[THE PROBLEM]
From first line to last, retype the data exactly.
START DATASET RECORDS
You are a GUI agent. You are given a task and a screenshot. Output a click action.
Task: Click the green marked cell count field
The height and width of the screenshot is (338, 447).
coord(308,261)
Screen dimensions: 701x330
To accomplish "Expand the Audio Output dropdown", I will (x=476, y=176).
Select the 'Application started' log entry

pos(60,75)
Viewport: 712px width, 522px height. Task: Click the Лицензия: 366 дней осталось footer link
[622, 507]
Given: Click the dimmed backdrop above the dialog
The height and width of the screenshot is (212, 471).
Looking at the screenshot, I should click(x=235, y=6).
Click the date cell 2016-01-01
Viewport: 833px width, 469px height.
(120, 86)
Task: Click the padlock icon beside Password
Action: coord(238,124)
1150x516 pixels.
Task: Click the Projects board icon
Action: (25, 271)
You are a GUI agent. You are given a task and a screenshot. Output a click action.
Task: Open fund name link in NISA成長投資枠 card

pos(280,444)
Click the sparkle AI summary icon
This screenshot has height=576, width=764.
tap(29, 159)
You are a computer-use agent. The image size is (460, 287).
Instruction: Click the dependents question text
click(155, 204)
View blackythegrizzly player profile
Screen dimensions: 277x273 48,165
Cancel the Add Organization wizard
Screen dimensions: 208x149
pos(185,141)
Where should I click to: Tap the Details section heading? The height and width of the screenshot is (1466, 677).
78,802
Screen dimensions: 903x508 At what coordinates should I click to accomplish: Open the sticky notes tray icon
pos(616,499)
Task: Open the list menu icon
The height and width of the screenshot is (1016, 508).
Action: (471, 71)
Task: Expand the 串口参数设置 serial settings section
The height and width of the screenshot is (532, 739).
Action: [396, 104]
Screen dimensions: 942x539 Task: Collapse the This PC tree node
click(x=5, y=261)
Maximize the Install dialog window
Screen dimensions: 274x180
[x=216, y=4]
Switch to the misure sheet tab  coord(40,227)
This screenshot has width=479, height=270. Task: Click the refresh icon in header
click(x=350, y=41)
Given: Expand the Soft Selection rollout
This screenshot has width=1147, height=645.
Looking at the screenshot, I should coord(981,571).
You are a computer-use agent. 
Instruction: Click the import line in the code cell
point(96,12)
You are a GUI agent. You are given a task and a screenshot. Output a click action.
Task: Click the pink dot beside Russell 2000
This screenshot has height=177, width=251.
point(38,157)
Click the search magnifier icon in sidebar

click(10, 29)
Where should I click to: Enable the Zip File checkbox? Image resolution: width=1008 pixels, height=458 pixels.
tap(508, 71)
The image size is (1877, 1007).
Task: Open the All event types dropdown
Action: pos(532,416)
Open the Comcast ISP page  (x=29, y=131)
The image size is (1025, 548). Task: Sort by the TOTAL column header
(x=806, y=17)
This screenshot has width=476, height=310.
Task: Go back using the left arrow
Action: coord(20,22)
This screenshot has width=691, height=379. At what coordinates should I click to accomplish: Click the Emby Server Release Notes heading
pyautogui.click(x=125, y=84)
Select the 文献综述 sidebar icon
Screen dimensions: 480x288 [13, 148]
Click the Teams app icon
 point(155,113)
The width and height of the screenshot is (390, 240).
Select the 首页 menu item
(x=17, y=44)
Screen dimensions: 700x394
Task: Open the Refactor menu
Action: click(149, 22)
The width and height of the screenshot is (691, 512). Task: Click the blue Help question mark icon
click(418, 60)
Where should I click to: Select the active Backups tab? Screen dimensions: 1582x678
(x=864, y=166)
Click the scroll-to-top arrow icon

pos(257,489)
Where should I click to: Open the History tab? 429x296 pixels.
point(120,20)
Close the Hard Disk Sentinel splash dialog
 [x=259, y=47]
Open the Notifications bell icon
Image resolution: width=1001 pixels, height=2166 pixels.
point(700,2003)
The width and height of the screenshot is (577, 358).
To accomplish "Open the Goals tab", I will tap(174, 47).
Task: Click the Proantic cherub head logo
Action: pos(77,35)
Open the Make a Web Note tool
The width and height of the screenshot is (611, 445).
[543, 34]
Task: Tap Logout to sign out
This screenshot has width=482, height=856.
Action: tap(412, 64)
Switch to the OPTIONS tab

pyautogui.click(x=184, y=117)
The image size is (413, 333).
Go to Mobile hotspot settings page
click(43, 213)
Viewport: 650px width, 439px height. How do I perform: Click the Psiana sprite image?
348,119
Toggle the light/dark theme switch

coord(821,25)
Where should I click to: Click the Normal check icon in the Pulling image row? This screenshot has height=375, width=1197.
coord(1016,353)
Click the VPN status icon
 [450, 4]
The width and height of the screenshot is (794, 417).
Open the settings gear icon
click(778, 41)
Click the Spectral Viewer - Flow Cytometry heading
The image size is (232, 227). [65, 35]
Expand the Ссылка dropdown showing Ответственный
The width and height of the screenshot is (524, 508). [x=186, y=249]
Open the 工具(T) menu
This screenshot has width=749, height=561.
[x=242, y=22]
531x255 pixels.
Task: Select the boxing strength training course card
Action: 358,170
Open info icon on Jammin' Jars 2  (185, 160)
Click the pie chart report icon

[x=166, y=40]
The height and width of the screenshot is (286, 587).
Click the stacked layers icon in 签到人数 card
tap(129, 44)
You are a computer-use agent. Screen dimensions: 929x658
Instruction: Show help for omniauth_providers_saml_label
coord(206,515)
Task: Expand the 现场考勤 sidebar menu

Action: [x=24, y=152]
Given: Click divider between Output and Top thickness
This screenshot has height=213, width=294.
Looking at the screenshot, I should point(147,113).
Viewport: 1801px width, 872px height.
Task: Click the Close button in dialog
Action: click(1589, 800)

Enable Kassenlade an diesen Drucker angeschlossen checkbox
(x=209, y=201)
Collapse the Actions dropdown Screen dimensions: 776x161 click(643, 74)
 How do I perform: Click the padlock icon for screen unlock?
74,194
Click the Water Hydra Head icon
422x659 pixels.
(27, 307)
END DATASET RECORDS
[SOLUTION TO THIS PROBLEM]
You are a GUI agent. You are given a task and a screenshot. Output a click action.
Task: Click the green marked cell count field
The height and width of the screenshot is (338, 447).
coord(308,261)
Screen dimensions: 701x330
To accomplish "Expand the Audio Output dropdown", I will (x=476, y=176).
Select the 'Application started' log entry

pos(60,75)
Viewport: 712px width, 522px height. Task: Click the Лицензия: 366 дней осталось footer link
[622, 507]
Given: Click the dimmed backdrop above the dialog
The height and width of the screenshot is (212, 471).
Looking at the screenshot, I should click(x=235, y=6).
Click the date cell 2016-01-01
Viewport: 833px width, 469px height.
(120, 86)
Task: Click the padlock icon beside Password
Action: coord(238,124)
1150x516 pixels.
Task: Click the Projects board icon
Action: (25, 271)
You are a GUI agent. You are given a task and a screenshot. Output a click action.
Task: Open fund name link in NISA成長投資枠 card

pos(280,444)
Click the sparkle AI summary icon
This screenshot has height=576, width=764.
tap(29, 159)
You are a computer-use agent. The image size is (460, 287).
Instruction: Click the dependents question text
click(155, 204)
View blackythegrizzly player profile
Screen dimensions: 277x273 48,165
Cancel the Add Organization wizard
Screen dimensions: 208x149
pos(185,141)
Where should I click to: Tap the Details section heading? The height and width of the screenshot is (1466, 677).
78,802
Screen dimensions: 903x508 At what coordinates should I click to accomplish: Open the sticky notes tray icon
pos(616,499)
Task: Open the list menu icon
The height and width of the screenshot is (1016, 508).
Action: (471, 71)
Task: Expand the 串口参数设置 serial settings section
The height and width of the screenshot is (532, 739).
Action: [396, 104]
Screen dimensions: 942x539 Task: Collapse the This PC tree node
click(x=5, y=261)
Maximize the Install dialog window
Screen dimensions: 274x180
[x=216, y=4]
Switch to the misure sheet tab  coord(40,227)
This screenshot has width=479, height=270. Task: Click the refresh icon in header
click(x=350, y=41)
Given: Expand the Soft Selection rollout
This screenshot has width=1147, height=645.
Looking at the screenshot, I should coord(981,571).
You are a computer-use agent. 
Instruction: Click the import line in the code cell
point(96,12)
You are a GUI agent. You are given a task and a screenshot. Output a click action.
Task: Click the pink dot beside Russell 2000
This screenshot has height=177, width=251.
point(38,157)
Click the search magnifier icon in sidebar

click(10, 29)
Where should I click to: Enable the Zip File checkbox? Image resolution: width=1008 pixels, height=458 pixels.
tap(508, 71)
The image size is (1877, 1007).
Task: Open the All event types dropdown
Action: pos(532,416)
Open the Comcast ISP page  (x=29, y=131)
The image size is (1025, 548). Task: Sort by the TOTAL column header
(x=806, y=17)
This screenshot has width=476, height=310.
Task: Go back using the left arrow
Action: coord(20,22)
This screenshot has width=691, height=379. At what coordinates should I click to accomplish: Click the Emby Server Release Notes heading
pyautogui.click(x=125, y=84)
Select the 文献综述 sidebar icon
Screen dimensions: 480x288 [13, 148]
Click the Teams app icon
 point(155,113)
The width and height of the screenshot is (390, 240).
Select the 首页 menu item
(x=17, y=44)
Screen dimensions: 700x394
Task: Open the Refactor menu
Action: click(149, 22)
The width and height of the screenshot is (691, 512). Task: Click the blue Help question mark icon
click(418, 60)
Where should I click to: Select the active Backups tab? Screen dimensions: 1582x678
(x=864, y=166)
Click the scroll-to-top arrow icon

pos(257,489)
Where should I click to: Open the History tab? 429x296 pixels.
point(120,20)
Close the Hard Disk Sentinel splash dialog
 [x=259, y=47]
Open the Notifications bell icon
Image resolution: width=1001 pixels, height=2166 pixels.
point(700,2003)
The width and height of the screenshot is (577, 358).
To accomplish "Open the Goals tab", I will tap(174, 47).
Task: Click the Proantic cherub head logo
Action: pos(77,35)
Open the Make a Web Note tool
The width and height of the screenshot is (611, 445).
[543, 34]
Task: Tap Logout to sign out
This screenshot has width=482, height=856.
Action: tap(412, 64)
Switch to the OPTIONS tab

pyautogui.click(x=184, y=117)
The image size is (413, 333).
Go to Mobile hotspot settings page
click(43, 213)
Viewport: 650px width, 439px height. How do I perform: Click the Psiana sprite image?
348,119
Toggle the light/dark theme switch

coord(821,25)
Where should I click to: Click the Normal check icon in the Pulling image row? This screenshot has height=375, width=1197.
coord(1016,353)
Click the VPN status icon
 [450, 4]
The width and height of the screenshot is (794, 417).
Open the settings gear icon
click(778, 41)
Click the Spectral Viewer - Flow Cytometry heading
The image size is (232, 227). [65, 35]
Expand the Ссылка dropdown showing Ответственный
The width and height of the screenshot is (524, 508). [x=186, y=249]
Open the 工具(T) menu
This screenshot has width=749, height=561.
[x=242, y=22]
531x255 pixels.
Task: Select the boxing strength training course card
Action: 358,170
Open info icon on Jammin' Jars 2  (185, 160)
Click the pie chart report icon

[x=166, y=40]
The height and width of the screenshot is (286, 587).
Click the stacked layers icon in 签到人数 card
tap(129, 44)
You are a computer-use agent. Screen dimensions: 929x658
Instruction: Show help for omniauth_providers_saml_label
coord(206,515)
Task: Expand the 现场考勤 sidebar menu

Action: [x=24, y=152]
Given: Click divider between Output and Top thickness
This screenshot has height=213, width=294.
Looking at the screenshot, I should point(147,113).
Viewport: 1801px width, 872px height.
Task: Click the Close button in dialog
Action: click(1589, 800)

Enable Kassenlade an diesen Drucker angeschlossen checkbox
(x=209, y=201)
Collapse the Actions dropdown Screen dimensions: 776x161 click(643, 74)
 How do I perform: Click the padlock icon for screen unlock?
74,194
Click the Water Hydra Head icon
422x659 pixels.
(27, 307)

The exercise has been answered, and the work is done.